I. Howard Fine, MD, Column Editor

 

Sometimes a simple cataract approach can prevail in even a complex case

While not every cataract case is memorable, occasionally there is one that stands out. For Richard L. Lindstrom, M.D., Adjunct Professor Emeritus, University of Minnesota, Minneapolis, one such case that he remembers vividly involved a cataract patient who also had glaucoma and an iris, lens, and retinal coloboma. Such a case would likely be a bit more challenging than most under any circumstances but this patient had only one eye as result of problems with previous surgery. “She had undergone a combined cataract surgery trabeculectomy in her first eye about ten years earlier,” Dr.

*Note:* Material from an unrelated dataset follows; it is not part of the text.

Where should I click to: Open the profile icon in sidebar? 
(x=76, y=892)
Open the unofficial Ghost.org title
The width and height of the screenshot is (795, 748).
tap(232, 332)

Lindstrom said. During this initial procedure the patient was plagued by one complication after another. “She developed hypotony, had a large hyphema and some blood got into the vitreous,” Dr. Lindstrom said. “Then that finally cleared and she developed a very thin bleb, she had a bleb leak, and then she developed an infectious blebitis secondary ophthalmitis and she lost the eye.”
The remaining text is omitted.